Nov. 20 2020, Updated 5:29 p.m. ET
Chinese economy is transitioning
In a press conference on June 14 on its annual Article Four Staff Report, the IMF (International Monetary Fund) provided a positive assessment of China’s economy. David Lipton, IST deputy managing director of IMF, said that “We think that the process of rebalancing the economy with growth in the household sector, household income and consumption, and downsizing and rightsizing of older sectors that are bound to be not as important in the future. That’s a process that’s underway,”
According to the report, China (ASHR) (FXI) is in the middle of a transition process from being a manufacturing and export-based economy to a nation that would be driven by services and domestic consumption. As a result, the moderate slowdown is a natural process. The report said that the overall reforms across key areas in the economy have been “impressive.”

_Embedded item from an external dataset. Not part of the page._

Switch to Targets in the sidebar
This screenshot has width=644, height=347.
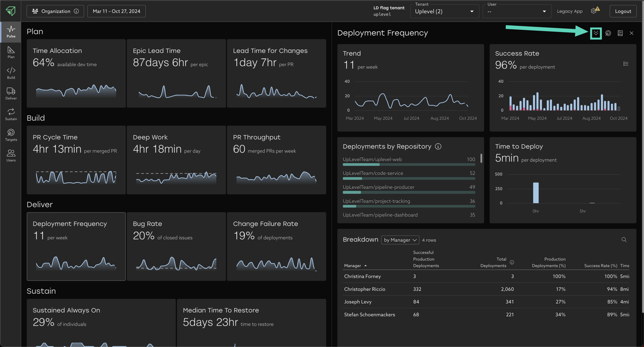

Tackling rising debt levels
Global investors are worried that Beijing’s continued efforts to stimulate economic activity and hit growth targets are driving debt up to unsustainable levels. This increase risks for the country’s banking system.
The IMF assessed the country’s current corporate debt level to be ~145% of the gross domestic product—its seems too high to be safe. It could threaten hard-earned recent positive growth outlook. Lipton thought that Chinese officials are well aware of the rising debt burden. They’re actively taking steps to control it.
China’s state planning official said at a briefing on issues related to China’s rising debt levels, “China’s debt defaults will not pose a systemic risk as long as economic growth remains within a reasonable range. The government also has room to raise debt levels, which will help lower corporate leverage.”
Long-term investment approach
China has a massive infrastructure. With the change of focus, China’s consumption, technology (YOKU) (LNVGY), and healthcare (CBPO) sectors are expected to do well in the long run. So, investors are advised to have a long-term perspective while investing in China. Innovation is key to China’s future growth. Indigenous innovation in China and the G7 countries show that China already ranked fourth in the 1990s. In the next decade, when the United Kingdom and Canada fell back, China moved up to second place—it wasn’t far behind the US. So, China could become a major source of innovation for the global economy. China provides an invaluable opportunity in the current times.